**Short problem:** Reproduce the following records line for line, with no changes.

**Record set:**
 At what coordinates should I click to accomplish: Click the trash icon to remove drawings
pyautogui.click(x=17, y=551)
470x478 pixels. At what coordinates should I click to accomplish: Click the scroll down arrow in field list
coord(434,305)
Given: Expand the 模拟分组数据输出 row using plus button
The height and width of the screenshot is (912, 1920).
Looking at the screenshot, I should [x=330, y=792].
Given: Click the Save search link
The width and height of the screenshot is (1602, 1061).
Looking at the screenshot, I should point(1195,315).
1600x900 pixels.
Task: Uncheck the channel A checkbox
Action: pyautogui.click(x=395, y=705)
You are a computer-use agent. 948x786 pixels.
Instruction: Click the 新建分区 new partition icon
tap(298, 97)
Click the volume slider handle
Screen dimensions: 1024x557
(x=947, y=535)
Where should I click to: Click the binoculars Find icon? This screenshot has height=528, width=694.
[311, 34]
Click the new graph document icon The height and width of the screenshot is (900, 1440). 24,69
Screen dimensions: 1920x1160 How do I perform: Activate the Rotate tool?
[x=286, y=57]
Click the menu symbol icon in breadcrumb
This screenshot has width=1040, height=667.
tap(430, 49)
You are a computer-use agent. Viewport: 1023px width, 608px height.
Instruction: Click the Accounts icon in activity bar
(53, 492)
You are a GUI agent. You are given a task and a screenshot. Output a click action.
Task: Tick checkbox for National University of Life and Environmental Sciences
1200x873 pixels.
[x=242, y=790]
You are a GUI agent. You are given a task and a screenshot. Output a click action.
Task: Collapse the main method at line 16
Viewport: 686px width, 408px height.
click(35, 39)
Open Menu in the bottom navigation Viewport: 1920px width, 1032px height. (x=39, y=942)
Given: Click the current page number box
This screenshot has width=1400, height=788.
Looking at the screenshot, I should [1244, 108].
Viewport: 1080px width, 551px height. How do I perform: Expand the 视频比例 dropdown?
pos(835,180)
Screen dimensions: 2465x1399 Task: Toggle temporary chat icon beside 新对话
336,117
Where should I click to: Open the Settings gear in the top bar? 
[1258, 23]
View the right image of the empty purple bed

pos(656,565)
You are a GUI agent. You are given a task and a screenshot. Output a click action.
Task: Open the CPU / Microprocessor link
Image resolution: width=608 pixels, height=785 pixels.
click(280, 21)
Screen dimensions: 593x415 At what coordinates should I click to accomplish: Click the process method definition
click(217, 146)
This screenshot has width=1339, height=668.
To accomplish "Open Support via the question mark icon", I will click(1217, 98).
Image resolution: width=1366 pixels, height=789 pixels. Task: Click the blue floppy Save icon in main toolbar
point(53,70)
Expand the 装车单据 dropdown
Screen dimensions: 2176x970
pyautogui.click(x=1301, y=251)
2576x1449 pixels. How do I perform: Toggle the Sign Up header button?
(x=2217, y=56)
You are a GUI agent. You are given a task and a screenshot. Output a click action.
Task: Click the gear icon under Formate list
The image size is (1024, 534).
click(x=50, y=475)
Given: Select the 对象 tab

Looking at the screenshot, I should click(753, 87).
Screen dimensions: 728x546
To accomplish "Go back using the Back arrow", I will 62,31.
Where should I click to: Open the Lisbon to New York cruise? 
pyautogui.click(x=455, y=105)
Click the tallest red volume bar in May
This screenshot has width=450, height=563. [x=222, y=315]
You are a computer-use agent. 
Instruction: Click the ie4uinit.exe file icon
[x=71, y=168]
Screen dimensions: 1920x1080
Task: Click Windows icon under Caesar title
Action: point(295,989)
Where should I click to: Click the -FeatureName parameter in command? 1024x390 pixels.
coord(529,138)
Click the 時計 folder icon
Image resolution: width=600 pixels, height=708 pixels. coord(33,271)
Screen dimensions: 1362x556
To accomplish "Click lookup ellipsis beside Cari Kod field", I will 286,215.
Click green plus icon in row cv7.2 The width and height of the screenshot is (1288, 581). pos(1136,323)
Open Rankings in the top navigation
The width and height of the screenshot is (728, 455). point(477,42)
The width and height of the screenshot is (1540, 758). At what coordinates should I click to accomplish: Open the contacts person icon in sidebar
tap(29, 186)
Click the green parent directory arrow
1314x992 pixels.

**Task solution:**
 At what coordinates should I click to accomplish: Click the trash icon to remove drawings
pyautogui.click(x=17, y=551)
470x478 pixels. At what coordinates should I click to accomplish: Click the scroll down arrow in field list
coord(434,305)
Given: Expand the 模拟分组数据输出 row using plus button
The height and width of the screenshot is (912, 1920).
Looking at the screenshot, I should [x=330, y=792].
Given: Click the Save search link
The width and height of the screenshot is (1602, 1061).
Looking at the screenshot, I should point(1195,315).
1600x900 pixels.
Task: Uncheck the channel A checkbox
Action: pyautogui.click(x=395, y=705)
You are a computer-use agent. 948x786 pixels.
Instruction: Click the 新建分区 new partition icon
tap(298, 97)
Click the volume slider handle
Screen dimensions: 1024x557
(x=947, y=535)
Where should I click to: Click the binoculars Find icon? This screenshot has height=528, width=694.
[311, 34]
Click the new graph document icon The height and width of the screenshot is (900, 1440). 24,69
Screen dimensions: 1920x1160 How do I perform: Activate the Rotate tool?
[x=286, y=57]
Click the menu symbol icon in breadcrumb
This screenshot has width=1040, height=667.
tap(430, 49)
You are a computer-use agent. Viewport: 1023px width, 608px height.
Instruction: Click the Accounts icon in activity bar
(53, 492)
You are a GUI agent. You are given a task and a screenshot. Output a click action.
Task: Tick checkbox for National University of Life and Environmental Sciences
1200x873 pixels.
[x=242, y=790]
You are a GUI agent. You are given a task and a screenshot. Output a click action.
Task: Collapse the main method at line 16
Viewport: 686px width, 408px height.
click(35, 39)
Open Menu in the bottom navigation Viewport: 1920px width, 1032px height. (x=39, y=942)
Given: Click the current page number box
This screenshot has width=1400, height=788.
Looking at the screenshot, I should [1244, 108].
Viewport: 1080px width, 551px height. How do I perform: Expand the 视频比例 dropdown?
pos(835,180)
Screen dimensions: 2465x1399 Task: Toggle temporary chat icon beside 新对话
336,117
Where should I click to: Open the Settings gear in the top bar? 
[1258, 23]
View the right image of the empty purple bed

pos(656,565)
You are a GUI agent. You are given a task and a screenshot. Output a click action.
Task: Open the CPU / Microprocessor link
Image resolution: width=608 pixels, height=785 pixels.
click(280, 21)
Screen dimensions: 593x415 At what coordinates should I click to accomplish: Click the process method definition
click(217, 146)
This screenshot has width=1339, height=668.
To accomplish "Open Support via the question mark icon", I will click(1217, 98).
Image resolution: width=1366 pixels, height=789 pixels. Task: Click the blue floppy Save icon in main toolbar
point(53,70)
Expand the 装车单据 dropdown
Screen dimensions: 2176x970
pyautogui.click(x=1301, y=251)
2576x1449 pixels. How do I perform: Toggle the Sign Up header button?
(x=2217, y=56)
You are a GUI agent. You are given a task and a screenshot. Output a click action.
Task: Click the gear icon under Formate list
The image size is (1024, 534).
click(x=50, y=475)
Given: Select the 对象 tab

Looking at the screenshot, I should click(753, 87).
Screen dimensions: 728x546
To accomplish "Go back using the Back arrow", I will 62,31.
Where should I click to: Open the Lisbon to New York cruise? 
pyautogui.click(x=455, y=105)
Click the tallest red volume bar in May
This screenshot has width=450, height=563. [x=222, y=315]
You are a computer-use agent. 
Instruction: Click the ie4uinit.exe file icon
[x=71, y=168]
Screen dimensions: 1920x1080
Task: Click Windows icon under Caesar title
Action: point(295,989)
Where should I click to: Click the -FeatureName parameter in command? 1024x390 pixels.
coord(529,138)
Click the 時計 folder icon
Image resolution: width=600 pixels, height=708 pixels. coord(33,271)
Screen dimensions: 1362x556
To accomplish "Click lookup ellipsis beside Cari Kod field", I will 286,215.
Click green plus icon in row cv7.2 The width and height of the screenshot is (1288, 581). pos(1136,323)
Open Rankings in the top navigation
The width and height of the screenshot is (728, 455). point(477,42)
The width and height of the screenshot is (1540, 758). At what coordinates should I click to accomplish: Open the contacts person icon in sidebar
tap(29, 186)
Click the green parent directory arrow
1314x992 pixels.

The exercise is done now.